French royalist military officer (1760–1829)

Charles Henri Félicité Sapinaud de la Rairie (/fr/; December 30, 1760 - August 12, 1829) was a French soldier and Vendéen general during the war in the Vendée.

== Life ==
Sapinaud was born in La Gaubretière. In 1778, he enlisted as cadet gentilhomme in the Foix regiment (later renamed 83rd infantry regiment). He resigned from the army in 1789 as a lieutenant, and retired to his lands at La Gaubretière where he was elected mayor.

In March 1793, the war in the Vendée broke loose and Sapinaud joined the insurgents serving under his uncle Charles Sapinaud de La Verrie, himself under the orders of Charles de Royrand, chief general of the Vendéens of the Catholic and Royal army of the Centre which originated from the east side of the Vendée department. Sapinaud de la Verrie was killed on 25 July 1793 near Chantonnay; Sapinaud de La Rairie succeeded him.

In October, Sapinaud followed the Vendéen army during the Virée de Galerne, yet he was separated from the army at the Battle of Le Mans on December 13, 1793. Lost after the routing, he managed to gain military Vendée.

Royrand died on November 5 after sicknesses and wounds, Sapinaud hence led the Catholic and Royal Army of the centre and fought the infernal columns during the first months of 1794. Along with François de Charette, Jean-Nicolas Stofflet and Gaspard de Bernard de Marigny, he was one of the main Vendéen generals.

In April 1794, the four generals who were until then fighting separately, signed a treaty of assistance. Yet Charette and Stofflet quickly got into disputes with Marigny who decided to part from the army. A military court thus condemned Marigny to death but Sapinaud refused to vote for his execution. Marigny was eventually shot by Stofflet's men on July 10, 1794.

By the end of 1794, the Vendéens and Republicans negotiated and signed the Treaty of La Jaunaye that Sapinaud signed with Charette of February 17, 1795. The fragile peace was broken a few months later and Sapinaud joined the war once more on October 3, 1795. His troops were greatly diminished, and Stofflet was executed by the Republicans on February 25, 1796, followed by Charette on March 29. Sapinaud, then leading only a few dozen men, signed the peace in Nantes at the end of January 1796.

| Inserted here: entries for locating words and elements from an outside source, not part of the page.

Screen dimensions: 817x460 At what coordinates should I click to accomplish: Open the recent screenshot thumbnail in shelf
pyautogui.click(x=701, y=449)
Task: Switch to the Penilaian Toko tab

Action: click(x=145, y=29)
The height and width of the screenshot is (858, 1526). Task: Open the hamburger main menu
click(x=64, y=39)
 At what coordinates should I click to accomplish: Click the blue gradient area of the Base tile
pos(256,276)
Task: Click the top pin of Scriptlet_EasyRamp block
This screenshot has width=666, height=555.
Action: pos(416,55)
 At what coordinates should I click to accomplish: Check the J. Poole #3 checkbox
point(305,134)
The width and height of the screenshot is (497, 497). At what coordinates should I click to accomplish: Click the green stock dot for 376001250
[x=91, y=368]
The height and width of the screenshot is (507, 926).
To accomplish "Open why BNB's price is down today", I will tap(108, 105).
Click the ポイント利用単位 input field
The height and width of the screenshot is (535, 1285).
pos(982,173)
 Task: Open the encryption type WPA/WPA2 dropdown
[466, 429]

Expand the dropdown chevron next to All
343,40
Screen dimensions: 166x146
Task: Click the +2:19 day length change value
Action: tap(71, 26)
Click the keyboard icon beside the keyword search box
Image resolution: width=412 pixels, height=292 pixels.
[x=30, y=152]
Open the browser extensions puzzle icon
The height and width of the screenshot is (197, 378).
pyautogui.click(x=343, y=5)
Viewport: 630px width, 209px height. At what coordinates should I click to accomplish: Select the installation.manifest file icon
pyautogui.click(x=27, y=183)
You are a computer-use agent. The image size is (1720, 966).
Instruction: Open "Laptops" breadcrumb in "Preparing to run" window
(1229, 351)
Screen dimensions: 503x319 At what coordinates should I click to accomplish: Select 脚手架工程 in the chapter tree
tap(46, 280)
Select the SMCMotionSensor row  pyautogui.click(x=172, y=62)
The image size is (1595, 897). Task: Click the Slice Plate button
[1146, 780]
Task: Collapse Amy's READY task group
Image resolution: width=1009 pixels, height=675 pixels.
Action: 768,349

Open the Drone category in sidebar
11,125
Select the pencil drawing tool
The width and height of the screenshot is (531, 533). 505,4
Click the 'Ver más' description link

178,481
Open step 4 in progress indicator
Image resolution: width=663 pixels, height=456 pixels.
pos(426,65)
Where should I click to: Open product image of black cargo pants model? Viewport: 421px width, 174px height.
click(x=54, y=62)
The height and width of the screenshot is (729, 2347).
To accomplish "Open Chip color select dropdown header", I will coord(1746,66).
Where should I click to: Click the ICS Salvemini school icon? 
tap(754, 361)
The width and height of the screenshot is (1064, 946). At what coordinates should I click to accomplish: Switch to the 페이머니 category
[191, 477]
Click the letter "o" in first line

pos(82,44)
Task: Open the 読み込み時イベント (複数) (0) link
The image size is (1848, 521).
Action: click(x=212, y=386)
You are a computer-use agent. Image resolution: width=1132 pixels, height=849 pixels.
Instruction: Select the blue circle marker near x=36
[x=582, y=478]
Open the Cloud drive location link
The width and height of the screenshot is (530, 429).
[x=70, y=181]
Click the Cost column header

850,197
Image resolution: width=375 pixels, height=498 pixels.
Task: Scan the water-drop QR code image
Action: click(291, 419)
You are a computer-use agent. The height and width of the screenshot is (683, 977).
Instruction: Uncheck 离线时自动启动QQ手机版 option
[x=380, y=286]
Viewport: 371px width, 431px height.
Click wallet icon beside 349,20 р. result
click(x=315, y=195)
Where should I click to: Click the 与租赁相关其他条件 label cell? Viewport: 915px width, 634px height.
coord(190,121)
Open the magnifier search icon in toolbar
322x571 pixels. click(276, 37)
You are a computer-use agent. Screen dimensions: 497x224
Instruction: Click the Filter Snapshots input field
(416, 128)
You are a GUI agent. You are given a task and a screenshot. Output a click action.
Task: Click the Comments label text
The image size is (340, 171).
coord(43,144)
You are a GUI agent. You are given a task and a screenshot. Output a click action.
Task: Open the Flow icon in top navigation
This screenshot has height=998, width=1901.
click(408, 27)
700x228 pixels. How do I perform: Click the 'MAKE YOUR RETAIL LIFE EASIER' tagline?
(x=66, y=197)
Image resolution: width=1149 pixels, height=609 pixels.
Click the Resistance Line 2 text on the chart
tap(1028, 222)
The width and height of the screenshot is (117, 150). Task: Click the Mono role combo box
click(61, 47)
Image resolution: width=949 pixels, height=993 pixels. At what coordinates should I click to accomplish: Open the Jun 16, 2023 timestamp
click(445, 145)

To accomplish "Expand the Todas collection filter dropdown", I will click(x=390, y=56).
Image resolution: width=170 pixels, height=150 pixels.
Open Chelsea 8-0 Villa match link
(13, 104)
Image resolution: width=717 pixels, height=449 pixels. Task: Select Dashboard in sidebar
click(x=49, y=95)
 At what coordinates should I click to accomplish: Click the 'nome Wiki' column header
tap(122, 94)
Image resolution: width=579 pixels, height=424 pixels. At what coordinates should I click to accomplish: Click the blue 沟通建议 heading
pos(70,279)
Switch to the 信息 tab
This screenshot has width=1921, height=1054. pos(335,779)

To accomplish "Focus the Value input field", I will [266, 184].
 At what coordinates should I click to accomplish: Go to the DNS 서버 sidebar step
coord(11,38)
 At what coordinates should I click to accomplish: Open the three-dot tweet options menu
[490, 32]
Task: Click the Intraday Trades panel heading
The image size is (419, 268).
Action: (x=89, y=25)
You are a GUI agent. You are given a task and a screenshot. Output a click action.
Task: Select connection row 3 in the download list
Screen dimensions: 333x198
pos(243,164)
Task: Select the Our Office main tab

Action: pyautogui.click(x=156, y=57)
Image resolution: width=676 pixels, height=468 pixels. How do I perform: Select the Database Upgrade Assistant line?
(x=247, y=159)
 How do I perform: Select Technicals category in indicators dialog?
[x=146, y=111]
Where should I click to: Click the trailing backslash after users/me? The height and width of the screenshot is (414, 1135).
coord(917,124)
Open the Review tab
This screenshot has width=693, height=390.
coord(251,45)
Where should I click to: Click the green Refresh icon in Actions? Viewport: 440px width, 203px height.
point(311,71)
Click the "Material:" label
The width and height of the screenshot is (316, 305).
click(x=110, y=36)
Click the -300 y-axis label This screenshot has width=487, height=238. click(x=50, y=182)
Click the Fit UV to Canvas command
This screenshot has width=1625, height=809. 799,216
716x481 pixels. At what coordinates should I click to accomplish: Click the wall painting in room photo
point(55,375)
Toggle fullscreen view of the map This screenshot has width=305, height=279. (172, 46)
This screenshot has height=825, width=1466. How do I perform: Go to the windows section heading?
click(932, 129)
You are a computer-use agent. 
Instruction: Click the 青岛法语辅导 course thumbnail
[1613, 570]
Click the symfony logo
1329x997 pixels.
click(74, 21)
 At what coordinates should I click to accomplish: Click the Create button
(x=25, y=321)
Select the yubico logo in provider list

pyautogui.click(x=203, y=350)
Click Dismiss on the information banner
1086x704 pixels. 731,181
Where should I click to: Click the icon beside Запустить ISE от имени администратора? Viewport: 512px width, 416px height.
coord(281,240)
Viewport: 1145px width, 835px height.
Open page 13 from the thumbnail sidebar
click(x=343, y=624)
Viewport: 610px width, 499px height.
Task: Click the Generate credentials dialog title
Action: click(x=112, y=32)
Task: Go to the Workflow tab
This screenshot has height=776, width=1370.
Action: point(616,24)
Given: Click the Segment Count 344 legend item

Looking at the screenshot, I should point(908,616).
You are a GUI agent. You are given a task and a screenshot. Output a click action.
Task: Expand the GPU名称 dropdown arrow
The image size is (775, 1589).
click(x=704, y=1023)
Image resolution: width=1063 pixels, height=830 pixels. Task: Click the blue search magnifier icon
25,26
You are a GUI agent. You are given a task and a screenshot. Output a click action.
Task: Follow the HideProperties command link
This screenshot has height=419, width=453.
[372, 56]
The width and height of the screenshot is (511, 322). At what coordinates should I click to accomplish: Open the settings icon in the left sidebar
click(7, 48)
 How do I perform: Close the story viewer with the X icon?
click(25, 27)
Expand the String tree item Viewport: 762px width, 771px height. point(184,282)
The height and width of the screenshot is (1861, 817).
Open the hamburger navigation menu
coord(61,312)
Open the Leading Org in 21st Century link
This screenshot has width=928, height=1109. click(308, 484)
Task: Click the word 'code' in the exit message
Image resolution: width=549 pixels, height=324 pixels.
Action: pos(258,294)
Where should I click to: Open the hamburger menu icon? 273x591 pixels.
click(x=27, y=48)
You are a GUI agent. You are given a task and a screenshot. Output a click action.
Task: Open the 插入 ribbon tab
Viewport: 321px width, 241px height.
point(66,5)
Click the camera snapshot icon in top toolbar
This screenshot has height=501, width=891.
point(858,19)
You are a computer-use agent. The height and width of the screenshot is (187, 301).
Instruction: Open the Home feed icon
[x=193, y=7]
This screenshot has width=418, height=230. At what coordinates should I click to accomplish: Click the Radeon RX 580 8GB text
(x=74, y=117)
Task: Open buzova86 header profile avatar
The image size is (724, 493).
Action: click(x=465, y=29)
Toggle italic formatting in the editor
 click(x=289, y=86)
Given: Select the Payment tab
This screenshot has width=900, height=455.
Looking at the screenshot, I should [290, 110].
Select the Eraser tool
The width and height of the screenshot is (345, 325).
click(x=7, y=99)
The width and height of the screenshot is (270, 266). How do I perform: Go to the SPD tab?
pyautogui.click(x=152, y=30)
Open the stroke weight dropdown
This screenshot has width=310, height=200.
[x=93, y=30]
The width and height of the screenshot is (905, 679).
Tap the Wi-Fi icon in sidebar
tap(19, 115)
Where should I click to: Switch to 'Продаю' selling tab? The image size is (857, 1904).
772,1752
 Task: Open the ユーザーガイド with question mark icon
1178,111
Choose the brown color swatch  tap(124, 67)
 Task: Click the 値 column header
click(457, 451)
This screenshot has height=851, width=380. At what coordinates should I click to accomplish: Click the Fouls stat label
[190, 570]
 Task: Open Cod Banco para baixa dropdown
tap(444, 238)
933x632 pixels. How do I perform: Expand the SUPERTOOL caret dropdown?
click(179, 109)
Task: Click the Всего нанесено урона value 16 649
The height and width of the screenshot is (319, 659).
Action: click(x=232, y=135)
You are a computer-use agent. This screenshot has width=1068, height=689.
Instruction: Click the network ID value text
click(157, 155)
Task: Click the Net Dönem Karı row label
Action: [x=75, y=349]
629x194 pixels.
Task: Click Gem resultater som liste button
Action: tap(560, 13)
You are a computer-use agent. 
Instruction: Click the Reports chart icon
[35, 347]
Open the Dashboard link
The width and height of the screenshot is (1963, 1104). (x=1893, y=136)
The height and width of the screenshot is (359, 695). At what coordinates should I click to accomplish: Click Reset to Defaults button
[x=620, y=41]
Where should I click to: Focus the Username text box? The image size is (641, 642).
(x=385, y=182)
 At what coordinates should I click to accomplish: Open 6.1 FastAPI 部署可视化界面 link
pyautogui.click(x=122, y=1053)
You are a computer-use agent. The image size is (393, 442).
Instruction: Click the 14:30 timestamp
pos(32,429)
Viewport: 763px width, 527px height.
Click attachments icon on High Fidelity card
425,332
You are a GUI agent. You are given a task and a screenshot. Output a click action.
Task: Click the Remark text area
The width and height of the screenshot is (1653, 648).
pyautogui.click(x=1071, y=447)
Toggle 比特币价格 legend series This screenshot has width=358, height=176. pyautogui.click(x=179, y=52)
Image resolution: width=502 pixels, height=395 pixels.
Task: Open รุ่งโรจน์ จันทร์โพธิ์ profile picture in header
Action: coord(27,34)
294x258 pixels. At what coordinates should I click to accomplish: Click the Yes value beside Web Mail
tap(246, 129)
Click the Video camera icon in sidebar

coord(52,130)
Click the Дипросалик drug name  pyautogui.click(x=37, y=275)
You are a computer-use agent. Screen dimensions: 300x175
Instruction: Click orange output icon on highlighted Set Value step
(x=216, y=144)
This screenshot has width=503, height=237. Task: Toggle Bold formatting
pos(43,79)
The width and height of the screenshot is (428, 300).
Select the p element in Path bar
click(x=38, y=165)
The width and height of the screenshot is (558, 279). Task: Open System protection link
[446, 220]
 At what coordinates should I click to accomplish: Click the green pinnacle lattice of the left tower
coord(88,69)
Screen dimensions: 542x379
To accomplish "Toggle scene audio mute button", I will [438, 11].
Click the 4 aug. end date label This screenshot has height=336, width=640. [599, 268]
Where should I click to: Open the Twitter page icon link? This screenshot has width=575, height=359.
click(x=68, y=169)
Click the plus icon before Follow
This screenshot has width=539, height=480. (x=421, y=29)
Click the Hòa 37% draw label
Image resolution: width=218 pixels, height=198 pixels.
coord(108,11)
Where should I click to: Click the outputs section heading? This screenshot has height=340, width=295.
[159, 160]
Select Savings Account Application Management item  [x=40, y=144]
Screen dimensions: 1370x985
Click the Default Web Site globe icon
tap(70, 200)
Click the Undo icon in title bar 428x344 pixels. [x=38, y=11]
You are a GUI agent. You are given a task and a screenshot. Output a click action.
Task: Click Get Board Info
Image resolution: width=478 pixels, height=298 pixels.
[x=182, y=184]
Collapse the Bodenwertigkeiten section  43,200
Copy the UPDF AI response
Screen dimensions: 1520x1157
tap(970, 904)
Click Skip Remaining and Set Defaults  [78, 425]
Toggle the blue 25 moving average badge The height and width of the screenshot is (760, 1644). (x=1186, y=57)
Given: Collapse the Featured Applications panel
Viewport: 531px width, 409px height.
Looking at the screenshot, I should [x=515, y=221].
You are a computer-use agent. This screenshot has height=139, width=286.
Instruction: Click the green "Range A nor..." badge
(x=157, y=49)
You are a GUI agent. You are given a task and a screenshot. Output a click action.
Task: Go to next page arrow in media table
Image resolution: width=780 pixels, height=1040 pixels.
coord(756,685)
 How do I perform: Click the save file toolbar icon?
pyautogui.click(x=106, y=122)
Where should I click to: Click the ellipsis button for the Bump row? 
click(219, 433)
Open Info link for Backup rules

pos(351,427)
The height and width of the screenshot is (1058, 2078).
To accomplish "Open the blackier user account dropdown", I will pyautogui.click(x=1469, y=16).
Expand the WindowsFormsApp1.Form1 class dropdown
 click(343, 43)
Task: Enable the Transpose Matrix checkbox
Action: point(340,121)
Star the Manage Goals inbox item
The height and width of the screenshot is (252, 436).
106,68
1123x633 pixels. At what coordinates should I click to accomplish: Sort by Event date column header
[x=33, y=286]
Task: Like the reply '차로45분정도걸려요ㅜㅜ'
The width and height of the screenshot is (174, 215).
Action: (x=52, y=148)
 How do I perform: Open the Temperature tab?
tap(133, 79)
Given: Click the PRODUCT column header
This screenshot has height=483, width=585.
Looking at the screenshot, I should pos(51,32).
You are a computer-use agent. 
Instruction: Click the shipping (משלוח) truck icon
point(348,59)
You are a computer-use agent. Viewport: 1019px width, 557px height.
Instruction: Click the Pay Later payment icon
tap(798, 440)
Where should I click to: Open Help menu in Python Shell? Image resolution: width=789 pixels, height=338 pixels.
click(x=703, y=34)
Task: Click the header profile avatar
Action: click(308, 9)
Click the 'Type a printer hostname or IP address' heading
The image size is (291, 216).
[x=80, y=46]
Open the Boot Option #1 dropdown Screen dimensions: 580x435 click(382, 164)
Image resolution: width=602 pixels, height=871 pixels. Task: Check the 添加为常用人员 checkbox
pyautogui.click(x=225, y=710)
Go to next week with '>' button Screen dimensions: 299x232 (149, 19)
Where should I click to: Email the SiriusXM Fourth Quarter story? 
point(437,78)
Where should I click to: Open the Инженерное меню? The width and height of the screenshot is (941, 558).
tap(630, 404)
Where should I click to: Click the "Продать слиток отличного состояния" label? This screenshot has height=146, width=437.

He married in 1797 with Marie-Louise Charette.

The war resumed on October 15, 1799, and Sapinaud retook the command of his army, yet on November 9 the coup of 18 Brumaire which overthrew the French Directory disconcerted the Vendéens and Chouans who begin negotiations in December. The peace conditions proposed by Napoleon Bonaparte divided the chouan and Vendéen generals, but Sapinaud sided for peace. He signed for peace on January 18, 1800.

In 1814, Napoleon was defeated and the monarchy was restored. Sapinaud was named lieutenant-general.

Sapinaud took up arms during the Hundred Days, during the War in the Vendée and Chouannerie of 1815. After the death of Louis du Vergier de La Rochejaquelein, Sapinaud succeeded him on June 10, 1815, at the head of the Catholic and Royal Army of Vendée, yet he resigned after a few days and named Charles d'Autichamp as his successor. After the defeat of the Vendéens at the battle of Rocheservière, Sapinaud sided again for peace.

After the Second Restoration, Sapinaud became a duke and Pair de France. He died on August 12, 1829, at La Gaubretière.

==Sources==
- Émile Gabory, Les Guerres de Vendée, Robert Laffont, édition de 2009, p. 1443.